En la Orestíada de Esquilo, las Erinias, diosas primigenias de la venganza, persiguen a Orestes por haber matado a su madre, Clitemnestra. Él no huye. Reconoce su crimen y las razones que lo motivaron. El asunto no se resuelve con más sangre, sino con un juicio. Es allí, en ese tribunal instaurado por Atenea, donde nace la justicia como institución, un acuerdo para reemplazar el ciclo interminable de venganzas por un orden común. La civilización nacía en ese instante.
En Colombia aún caminamos con dificultad hacia ese ideal. A menudo, cuando los jueces dictan una sentencia, una parte del país grita “persecución” y la otra responde “justicia”. Como si la ley fuera una prolongación del rencor, y no el fruto de un pacto compartido. Como si el sistema judicial no fuera un pilar, sino una trinchera. Pero cuando la justicia se convierte en desquite, se rompe algo más profundo que una sentencia, se resquebraja el pacto social.
Ese pacto no es una teoría muerta en los libros. Es una idea viva, aunque golpeada, de que todos, sin excepción, estamos sometidos a unas reglas comunes. Que para vivir juntos debemos ceder algo de nuestra libertad particular, renunciamos al uso privado de la fuerza y confiamos en que el Estado administrará los conflictos con imparcialidad. Es, en esencia, el acuerdo de no tomarse la justicia por cuenta propia y aceptar que la ley debe aplicarse sin distinción.
La justicia, por eso, no es una emoción, ni un grito, ni una consigna. Es un principio que organiza la vida colectiva, que garantiza que el poder no sea caprichoso y que quien causa un daño rinda cuentas. No se trata solo de castigar, se trata de reparar, de equilibrar, de impedir que la injusticia persista. Y aunque la justicia puede fallar, porque es administrada por seres humanos, su legitimidad no radica en darnos la razón, sino en intentar tratarnos a todos con el mismo rasero.
Por eso, cuando la justicia actúa, incomoda, porque pone límites e impide que el poder se extralimite. Y aunque no siempre sea rápida ni perfecta, la justicia es el único camino que nos aleja del caos y la barbarie.
En una sociedad atravesada por tantas heridas, por tantos abusos, por tantos silencios, la justicia es la última esperanza de que la convivencia pacífica sea algo más que una ilusión. No puede seguir siendo un campo de batalla entre bandos, ni una excusa para deslegitimar a quienes no piensan igual.

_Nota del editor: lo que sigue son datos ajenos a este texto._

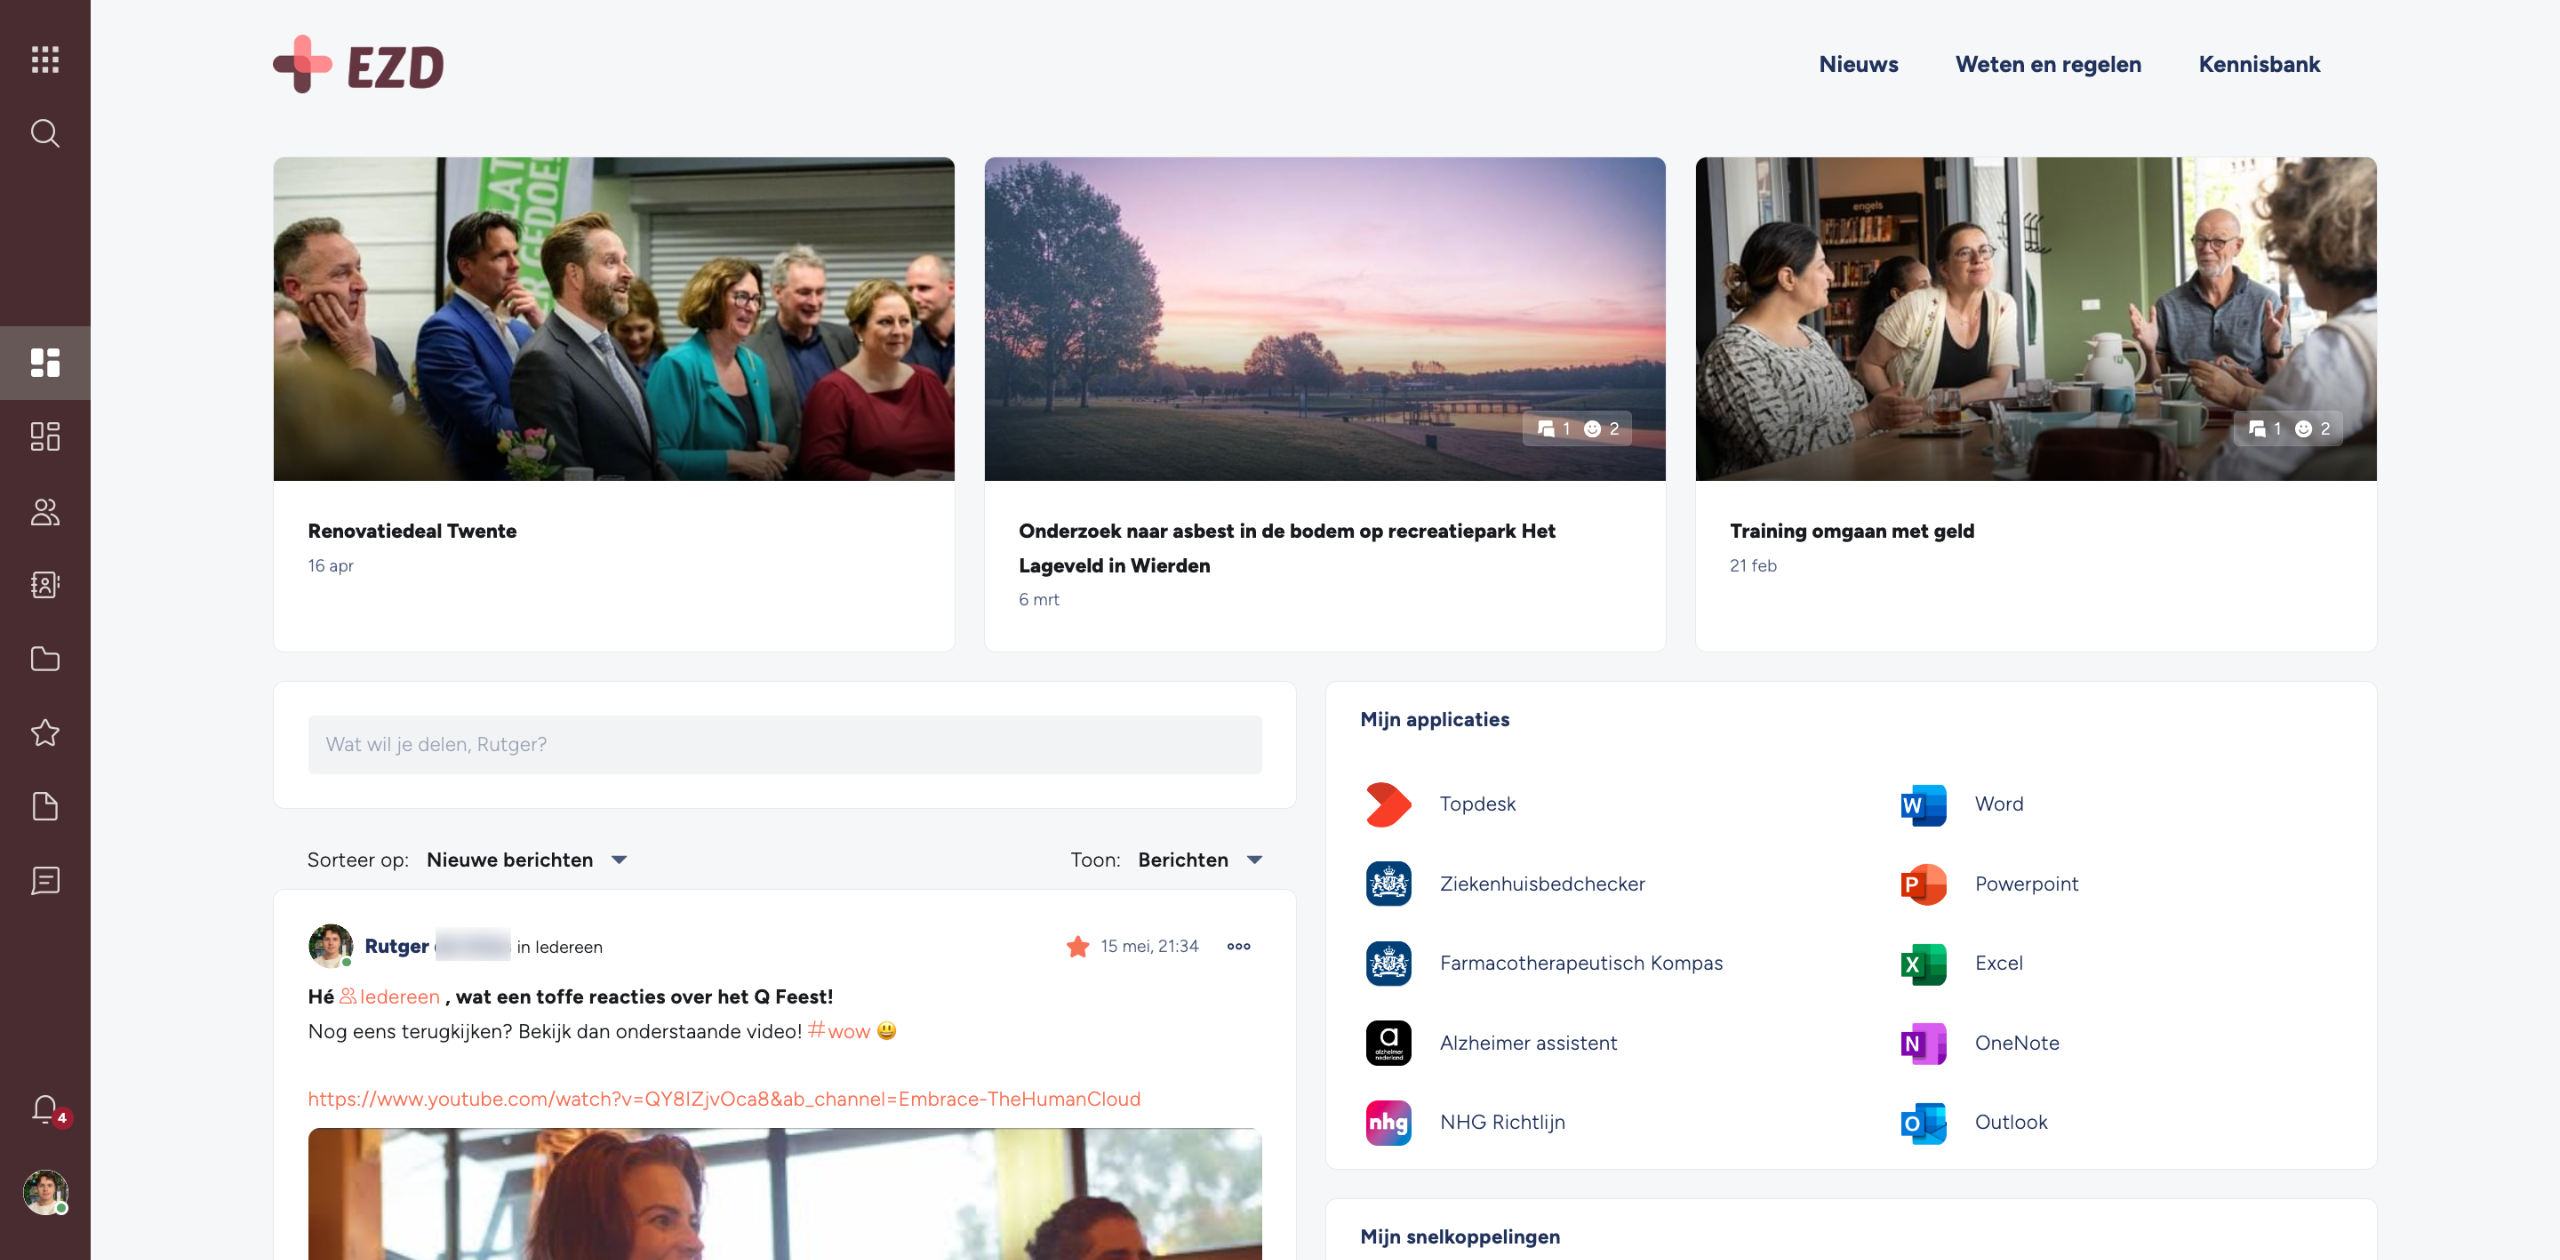Screen dimensions: 2560x1260
Task: Open the folder icon in sidebar
Action: tap(45, 659)
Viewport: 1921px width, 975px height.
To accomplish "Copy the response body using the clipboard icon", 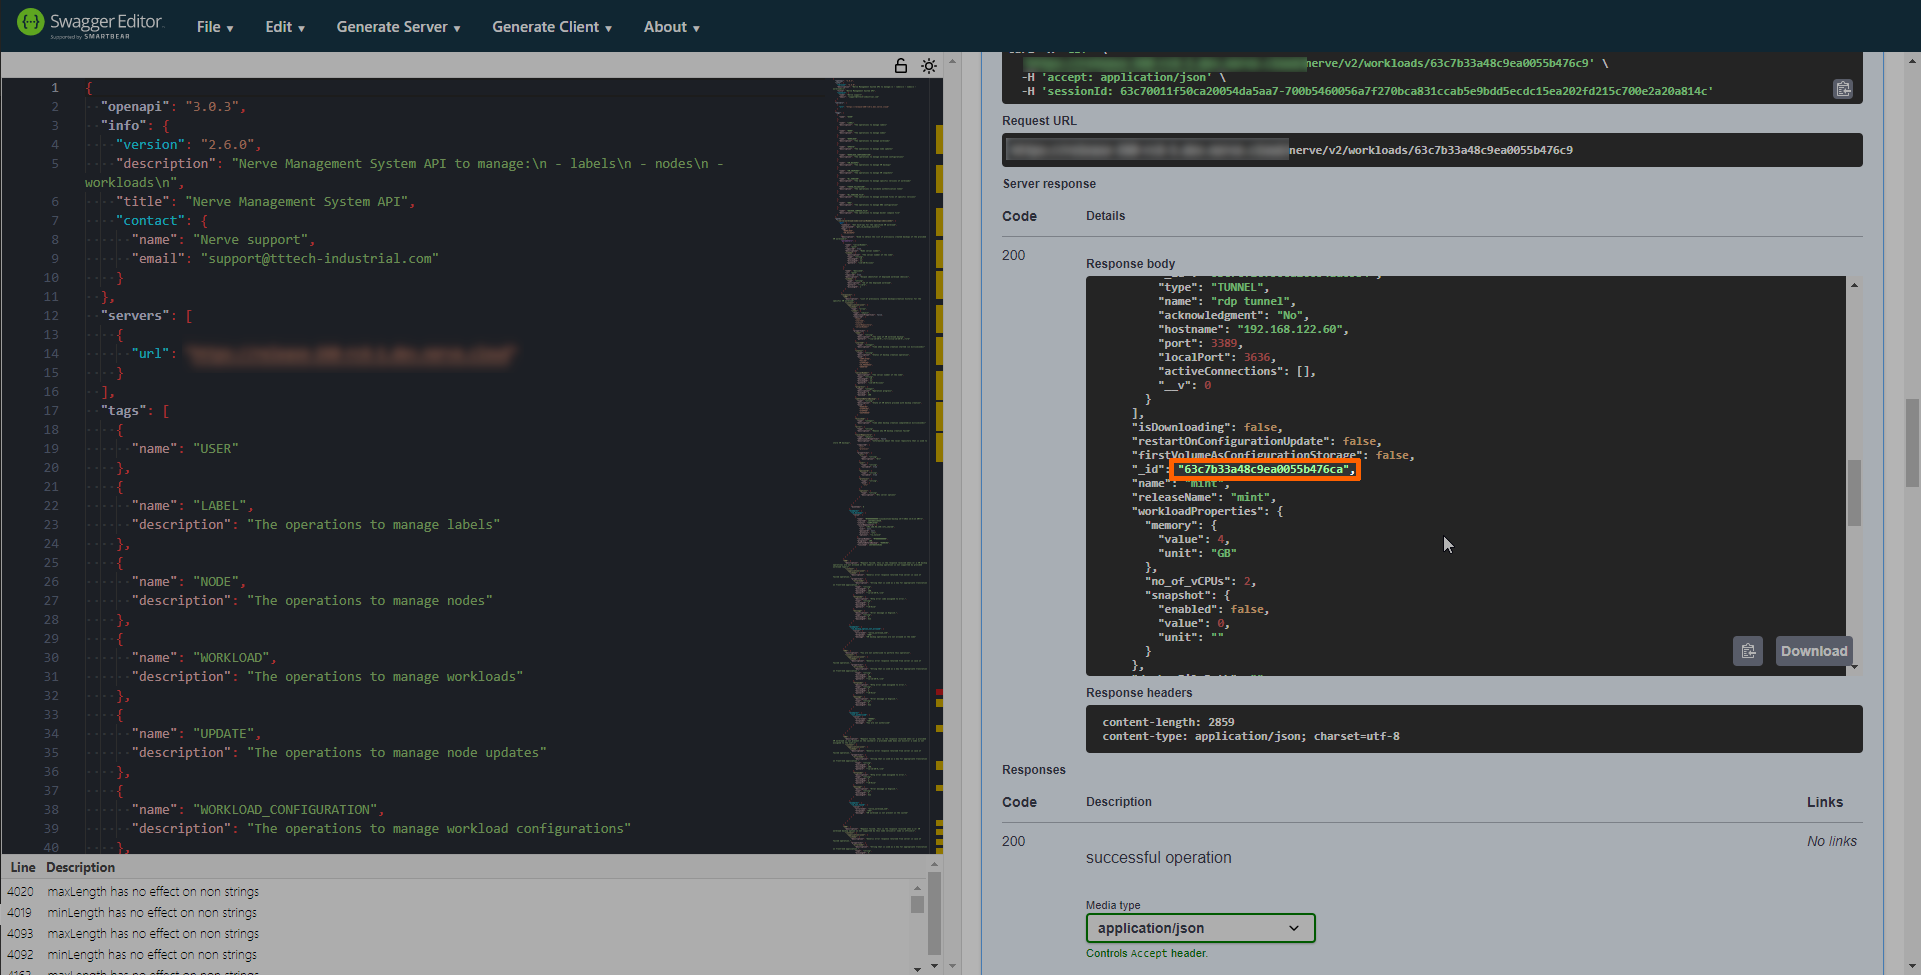I will click(1748, 651).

Respetar las decisiones judiciales no significa renunciar a la crítica, pero sí exige reconocer que la ley debe estar por encima de las pasiones. Porque cuando la justicia se convierte en venganza, no solo se rompe la confianza ni se apaga la esperanza de tantas víctimas de ser escuchadas y reparadas, también se desvanece la posibilidad de tejer, entre todos, un horizonte compartido para Colombia.